Kbl, you're in a dangerous situation. Unless someone puts a gun to your head, of course you can escape, so don't use that as an excuse!
What is this weekend group for? How long are both your spouses going to be gone? If your feelings are truly that uncomfortable then don't go.
It's pretty simple, though. If you don't want to have an affair, then don't have an affair. Either get your head on straight or don't repeatedly put yourself in an awkward situation.
I chaperoned for my daughter's week long science camp, and I had a tremendous crush on our counselor (one counselor for every 10 kids). He was very good looking, funny, very well educated, more politically and philosophically in line with me than my husband is. He led us on educational hikes every day for 4 hours, so he was a fit outdoorsy, ecologically minded guy, which I really admire and aspire to. And he was really good with kids, obviously. And the thing that really got me was that after our class was over he was quitting to go to farm school in Idaho, with the ultimate goal of having a small, organic family farm.
I'm married and would never have an affair, so frankly I felt freer to have a crush on him, because I knew I wouldn't feel like I should try for him.

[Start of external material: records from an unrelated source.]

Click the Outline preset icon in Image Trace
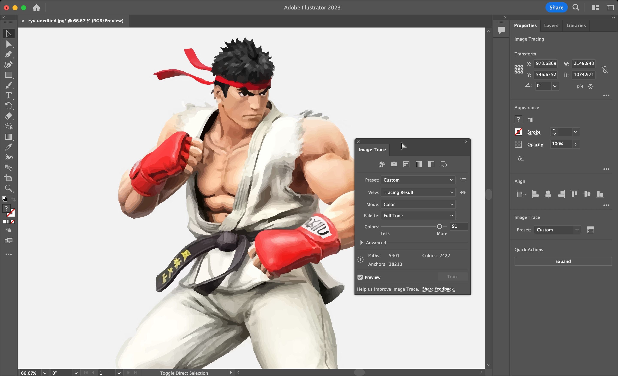The image size is (618, 376). (444, 164)
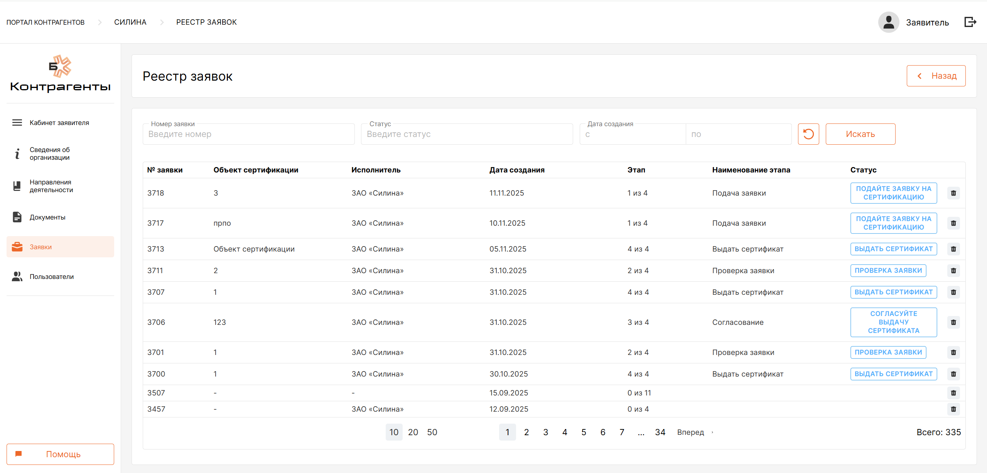987x473 pixels.
Task: Click the Номер заявки input field
Action: coord(248,134)
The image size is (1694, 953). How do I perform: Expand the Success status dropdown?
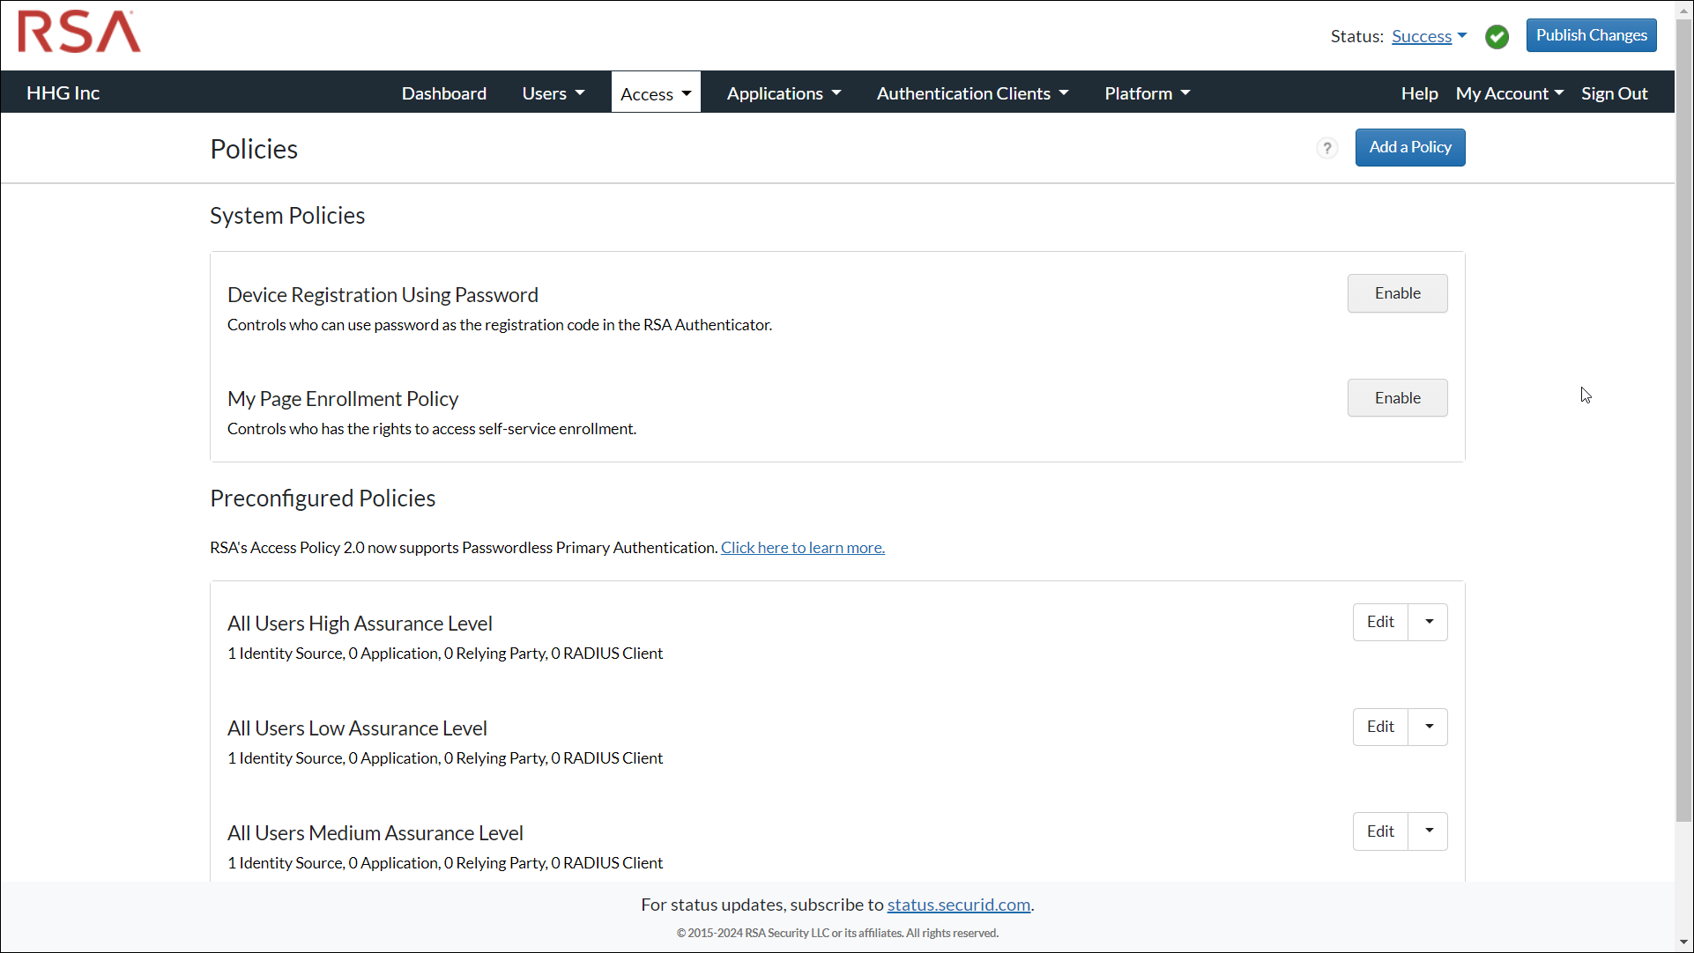(x=1429, y=36)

I hope that makes sense. I didn't feel guilty about having a crush, I had that completely compartmentalized from reality. Plus he was almost 10 years younger than I, and I'm simply not his type. You know, married. And we were at camp for only six days. Then it was all over.
It hit me pretty hard. I hadn't had a crush on a guy that intense in a very long time. It got silly towards the end of the week, to the point where I could hardly speak directly to him, and couldn't look him in the eye. (Aw, shucks!